Mark Madsen, our favorite elbow machine, is pissed. He's tired of Congress going after professional athletes for steroid use while ignoring the "systematic breakdown between the CIA" and those same elected officials doing steroid investi-muh-gations.

The Stanford grad executes a fine argument over at his Mad Dog blog. But he ignores an important phenomenon known as the "Lattimer effect."

From Mad Dog:

If Congress and the government allocate and allow so much time to pursue professional athletes and their statements about their own, or others' possible steroid use, perhaps we should examine statements of elected officials and the CIA when it relates to interrogation, torture and national security.  Surely we must pursue these issues with the same energy and effort with which we pursue the statements of professional athletes on personal steroid use.

If the statements made to Congress must be accurate and true and if suspicion of those statements leads to hearings, should the statements made by Congress members themselves also be subject to rigorous treatment?

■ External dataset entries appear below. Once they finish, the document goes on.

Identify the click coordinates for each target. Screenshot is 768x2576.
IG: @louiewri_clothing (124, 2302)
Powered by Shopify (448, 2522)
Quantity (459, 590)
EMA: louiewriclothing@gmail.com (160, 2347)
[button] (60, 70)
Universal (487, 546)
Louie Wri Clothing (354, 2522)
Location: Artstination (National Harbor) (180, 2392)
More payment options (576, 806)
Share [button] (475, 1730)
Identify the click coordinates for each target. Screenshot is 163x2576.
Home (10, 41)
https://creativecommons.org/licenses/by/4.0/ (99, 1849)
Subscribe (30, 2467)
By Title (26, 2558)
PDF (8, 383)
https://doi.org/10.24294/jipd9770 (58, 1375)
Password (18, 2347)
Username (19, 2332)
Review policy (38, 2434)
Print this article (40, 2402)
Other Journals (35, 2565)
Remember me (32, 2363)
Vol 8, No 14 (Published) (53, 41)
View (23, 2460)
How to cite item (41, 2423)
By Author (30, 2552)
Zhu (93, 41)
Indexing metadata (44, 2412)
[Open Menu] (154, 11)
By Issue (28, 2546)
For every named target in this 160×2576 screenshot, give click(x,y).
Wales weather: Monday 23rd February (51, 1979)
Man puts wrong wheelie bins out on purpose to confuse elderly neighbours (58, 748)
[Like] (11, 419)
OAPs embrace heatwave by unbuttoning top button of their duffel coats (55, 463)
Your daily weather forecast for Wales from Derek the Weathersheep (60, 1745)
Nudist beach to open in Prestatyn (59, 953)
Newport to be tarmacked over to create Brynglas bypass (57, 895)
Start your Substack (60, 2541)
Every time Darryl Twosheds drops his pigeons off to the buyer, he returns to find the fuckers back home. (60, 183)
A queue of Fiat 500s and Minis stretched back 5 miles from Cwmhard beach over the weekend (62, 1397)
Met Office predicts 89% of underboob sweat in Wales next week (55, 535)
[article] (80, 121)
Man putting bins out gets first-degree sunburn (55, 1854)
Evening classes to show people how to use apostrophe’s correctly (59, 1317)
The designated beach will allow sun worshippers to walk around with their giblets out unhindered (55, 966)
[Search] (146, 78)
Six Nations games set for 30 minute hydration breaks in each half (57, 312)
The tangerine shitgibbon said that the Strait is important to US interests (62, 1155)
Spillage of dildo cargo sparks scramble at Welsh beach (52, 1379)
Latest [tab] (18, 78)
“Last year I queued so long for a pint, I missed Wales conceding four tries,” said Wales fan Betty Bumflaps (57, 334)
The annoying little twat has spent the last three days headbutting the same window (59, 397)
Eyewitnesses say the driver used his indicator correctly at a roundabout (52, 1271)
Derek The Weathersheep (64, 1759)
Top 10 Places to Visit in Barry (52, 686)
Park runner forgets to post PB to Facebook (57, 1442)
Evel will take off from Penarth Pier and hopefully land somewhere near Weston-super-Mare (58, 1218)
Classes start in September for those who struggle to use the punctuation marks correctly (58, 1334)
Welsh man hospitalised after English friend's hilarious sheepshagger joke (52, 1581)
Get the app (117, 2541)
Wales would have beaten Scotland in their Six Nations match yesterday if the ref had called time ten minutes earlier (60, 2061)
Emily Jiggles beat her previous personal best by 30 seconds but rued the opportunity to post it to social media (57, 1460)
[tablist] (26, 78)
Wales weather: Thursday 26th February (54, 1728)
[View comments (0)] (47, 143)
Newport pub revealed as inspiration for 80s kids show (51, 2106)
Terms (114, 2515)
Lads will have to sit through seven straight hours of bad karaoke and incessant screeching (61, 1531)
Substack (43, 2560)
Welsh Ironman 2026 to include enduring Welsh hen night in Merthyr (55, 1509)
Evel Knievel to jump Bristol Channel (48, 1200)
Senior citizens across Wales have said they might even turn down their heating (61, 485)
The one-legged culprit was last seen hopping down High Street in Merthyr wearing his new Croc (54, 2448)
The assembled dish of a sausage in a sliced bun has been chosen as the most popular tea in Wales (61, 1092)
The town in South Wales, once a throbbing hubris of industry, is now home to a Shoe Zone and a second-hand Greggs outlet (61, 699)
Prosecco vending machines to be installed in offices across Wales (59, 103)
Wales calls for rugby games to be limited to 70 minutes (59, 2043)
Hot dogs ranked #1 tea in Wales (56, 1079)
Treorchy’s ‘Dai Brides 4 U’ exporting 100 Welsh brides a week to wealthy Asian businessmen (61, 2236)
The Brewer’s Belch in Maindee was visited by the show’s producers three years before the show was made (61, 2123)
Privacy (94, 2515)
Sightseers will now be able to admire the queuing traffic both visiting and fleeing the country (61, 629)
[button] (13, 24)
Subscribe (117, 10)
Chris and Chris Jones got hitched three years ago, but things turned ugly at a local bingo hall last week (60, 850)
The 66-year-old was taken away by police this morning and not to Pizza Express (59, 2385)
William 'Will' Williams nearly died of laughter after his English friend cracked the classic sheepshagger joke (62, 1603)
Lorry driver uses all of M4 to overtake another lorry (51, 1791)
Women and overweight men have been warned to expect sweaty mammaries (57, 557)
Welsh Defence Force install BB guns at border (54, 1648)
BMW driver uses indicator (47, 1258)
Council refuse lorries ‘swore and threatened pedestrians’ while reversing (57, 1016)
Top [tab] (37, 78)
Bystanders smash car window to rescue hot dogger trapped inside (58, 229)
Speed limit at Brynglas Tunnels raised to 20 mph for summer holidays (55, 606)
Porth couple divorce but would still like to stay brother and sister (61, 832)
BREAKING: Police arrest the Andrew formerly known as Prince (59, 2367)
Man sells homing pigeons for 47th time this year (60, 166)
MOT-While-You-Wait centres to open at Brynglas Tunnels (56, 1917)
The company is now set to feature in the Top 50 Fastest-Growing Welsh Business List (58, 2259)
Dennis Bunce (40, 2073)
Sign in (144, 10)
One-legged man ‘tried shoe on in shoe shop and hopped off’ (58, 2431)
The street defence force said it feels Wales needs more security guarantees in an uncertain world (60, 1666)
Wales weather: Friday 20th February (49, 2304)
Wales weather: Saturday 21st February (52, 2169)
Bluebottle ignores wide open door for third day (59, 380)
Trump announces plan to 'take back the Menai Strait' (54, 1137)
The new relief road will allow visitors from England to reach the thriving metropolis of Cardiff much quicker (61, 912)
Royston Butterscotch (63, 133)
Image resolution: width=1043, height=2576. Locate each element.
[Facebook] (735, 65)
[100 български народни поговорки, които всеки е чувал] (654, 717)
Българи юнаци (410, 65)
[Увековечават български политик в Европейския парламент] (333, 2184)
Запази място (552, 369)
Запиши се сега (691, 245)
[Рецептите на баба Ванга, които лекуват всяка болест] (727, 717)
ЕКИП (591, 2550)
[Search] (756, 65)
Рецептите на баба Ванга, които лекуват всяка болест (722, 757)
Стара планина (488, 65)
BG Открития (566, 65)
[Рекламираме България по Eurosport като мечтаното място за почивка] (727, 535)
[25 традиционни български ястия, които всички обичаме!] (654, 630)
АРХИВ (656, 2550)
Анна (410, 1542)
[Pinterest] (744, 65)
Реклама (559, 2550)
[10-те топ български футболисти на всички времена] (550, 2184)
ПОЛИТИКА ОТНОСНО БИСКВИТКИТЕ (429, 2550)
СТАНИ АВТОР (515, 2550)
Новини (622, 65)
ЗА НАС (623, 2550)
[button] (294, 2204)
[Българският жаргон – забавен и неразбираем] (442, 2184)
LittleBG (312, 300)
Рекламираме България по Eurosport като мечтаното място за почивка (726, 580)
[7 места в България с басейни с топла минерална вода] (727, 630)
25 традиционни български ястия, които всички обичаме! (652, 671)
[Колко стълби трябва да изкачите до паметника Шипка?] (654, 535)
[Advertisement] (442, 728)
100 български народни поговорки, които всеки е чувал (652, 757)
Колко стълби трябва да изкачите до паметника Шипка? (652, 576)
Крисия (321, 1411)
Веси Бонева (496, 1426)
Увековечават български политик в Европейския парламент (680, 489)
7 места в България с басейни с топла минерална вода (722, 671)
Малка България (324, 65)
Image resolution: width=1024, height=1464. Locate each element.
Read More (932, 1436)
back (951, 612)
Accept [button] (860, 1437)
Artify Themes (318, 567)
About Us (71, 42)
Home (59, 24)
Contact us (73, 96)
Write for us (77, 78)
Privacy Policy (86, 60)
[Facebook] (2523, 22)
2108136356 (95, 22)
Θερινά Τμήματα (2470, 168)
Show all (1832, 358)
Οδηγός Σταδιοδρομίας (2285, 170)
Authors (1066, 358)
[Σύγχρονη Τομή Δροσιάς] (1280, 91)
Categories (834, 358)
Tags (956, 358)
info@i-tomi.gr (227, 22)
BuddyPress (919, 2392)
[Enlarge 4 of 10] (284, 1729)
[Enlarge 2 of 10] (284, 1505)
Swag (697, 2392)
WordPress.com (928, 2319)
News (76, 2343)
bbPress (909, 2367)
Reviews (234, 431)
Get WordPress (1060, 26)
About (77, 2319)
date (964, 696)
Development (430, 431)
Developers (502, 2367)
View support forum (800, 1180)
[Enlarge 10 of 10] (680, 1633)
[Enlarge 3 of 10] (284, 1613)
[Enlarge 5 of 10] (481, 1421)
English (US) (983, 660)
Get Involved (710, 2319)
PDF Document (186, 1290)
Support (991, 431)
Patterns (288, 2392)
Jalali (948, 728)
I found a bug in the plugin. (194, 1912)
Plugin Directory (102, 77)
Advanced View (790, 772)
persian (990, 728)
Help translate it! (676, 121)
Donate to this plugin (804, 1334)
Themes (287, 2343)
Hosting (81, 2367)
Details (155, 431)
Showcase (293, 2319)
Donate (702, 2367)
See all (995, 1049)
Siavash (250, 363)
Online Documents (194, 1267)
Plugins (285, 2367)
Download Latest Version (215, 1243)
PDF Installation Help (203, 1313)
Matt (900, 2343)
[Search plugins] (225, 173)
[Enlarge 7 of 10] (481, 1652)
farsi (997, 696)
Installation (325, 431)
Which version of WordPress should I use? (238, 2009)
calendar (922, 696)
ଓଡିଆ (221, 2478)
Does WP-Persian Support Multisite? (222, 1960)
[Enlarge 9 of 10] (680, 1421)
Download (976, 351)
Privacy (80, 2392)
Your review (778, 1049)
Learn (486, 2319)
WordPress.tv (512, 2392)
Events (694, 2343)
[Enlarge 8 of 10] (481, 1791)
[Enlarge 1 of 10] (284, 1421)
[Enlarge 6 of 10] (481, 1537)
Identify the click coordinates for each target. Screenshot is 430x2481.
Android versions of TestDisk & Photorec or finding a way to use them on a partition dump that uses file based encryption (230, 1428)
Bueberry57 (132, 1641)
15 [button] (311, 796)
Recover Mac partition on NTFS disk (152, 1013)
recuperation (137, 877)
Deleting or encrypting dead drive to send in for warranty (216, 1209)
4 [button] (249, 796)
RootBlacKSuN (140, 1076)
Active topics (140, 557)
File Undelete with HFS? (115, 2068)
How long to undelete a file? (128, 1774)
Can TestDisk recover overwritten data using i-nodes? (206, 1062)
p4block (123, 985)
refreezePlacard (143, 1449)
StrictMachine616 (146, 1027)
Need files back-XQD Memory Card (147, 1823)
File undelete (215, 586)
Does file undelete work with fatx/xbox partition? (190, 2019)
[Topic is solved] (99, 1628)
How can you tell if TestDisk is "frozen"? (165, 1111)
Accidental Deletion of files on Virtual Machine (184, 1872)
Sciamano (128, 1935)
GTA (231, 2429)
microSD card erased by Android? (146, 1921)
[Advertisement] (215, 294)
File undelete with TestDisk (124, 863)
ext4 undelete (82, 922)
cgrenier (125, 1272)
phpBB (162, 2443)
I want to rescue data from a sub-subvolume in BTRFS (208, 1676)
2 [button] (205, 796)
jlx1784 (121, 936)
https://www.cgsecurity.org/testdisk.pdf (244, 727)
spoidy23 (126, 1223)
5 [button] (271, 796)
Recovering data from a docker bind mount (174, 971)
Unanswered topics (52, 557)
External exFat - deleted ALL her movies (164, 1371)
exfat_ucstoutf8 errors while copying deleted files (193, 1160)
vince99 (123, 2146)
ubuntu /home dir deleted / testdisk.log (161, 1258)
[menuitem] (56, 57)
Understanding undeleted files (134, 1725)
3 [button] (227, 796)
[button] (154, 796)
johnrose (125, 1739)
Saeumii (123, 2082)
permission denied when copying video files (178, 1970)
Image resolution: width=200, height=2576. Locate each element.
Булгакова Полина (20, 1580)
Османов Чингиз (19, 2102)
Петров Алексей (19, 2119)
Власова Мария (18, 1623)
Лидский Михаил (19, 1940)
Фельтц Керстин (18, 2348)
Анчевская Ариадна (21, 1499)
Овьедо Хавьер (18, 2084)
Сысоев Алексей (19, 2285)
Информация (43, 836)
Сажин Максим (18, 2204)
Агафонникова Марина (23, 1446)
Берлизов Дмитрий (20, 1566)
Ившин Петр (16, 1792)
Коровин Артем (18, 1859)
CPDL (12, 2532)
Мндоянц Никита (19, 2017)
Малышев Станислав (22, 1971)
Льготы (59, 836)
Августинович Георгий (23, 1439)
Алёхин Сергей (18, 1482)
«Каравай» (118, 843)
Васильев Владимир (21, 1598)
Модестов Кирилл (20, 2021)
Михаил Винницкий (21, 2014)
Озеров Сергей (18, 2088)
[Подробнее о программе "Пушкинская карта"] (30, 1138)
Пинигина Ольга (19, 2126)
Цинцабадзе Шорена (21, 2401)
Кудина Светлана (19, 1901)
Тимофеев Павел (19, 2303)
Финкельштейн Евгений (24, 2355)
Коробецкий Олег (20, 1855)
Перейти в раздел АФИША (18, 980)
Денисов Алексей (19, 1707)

Yes. Unfortunately, the last time this happened with any real impact, Fred Friendly was tapping the leg of Murrow with a pen. Our favorite batshit congresswoman, Michele Bachmann, can say whatever the hell she wants and despite folks calling her out on it, there's little punishment aside from a barb tossed at her from Keith Olbermann.

More from Mad Dog:

When the congressional hearing of Jose Canseco vs. other MLB players created questions about steroid use, Congress acted quickly and decisively and spent the next several years with multiple Congressional hearings related to this important issue.  I remember watching impassioned speeches by senators and Congresspeople talking about how important it is that steroids not be used.  Can we please see the same passion now over a national moral issue of torture?

Mad Dog. We can't. At least not yet. Torture still falls in the "well maybe it's okay" area. Your good friend, Dick, has done everything in his power to tell us how torture kept us safe. While most folks dismiss it as bunk, part of it sticks. That's the crappy outcome of framing politics in easy to swallow soundbites.

Since we don't have a person like, say, Mark McGwire, coming out on a national platform to say why steroids were good for baseball, we're left with a super majority of the population believing steroids are bad. Not so for tor... excuse me, enhanced interrogation.

All this screws with our feeble heads. We're left spinning around in a state of cognitive dissonance, and the only solution for mental harmony is to smash our noggins through a windshield. It's the phenomenon reference above, the Lattimer Effect, and coincidentally, it's associated with 'roids.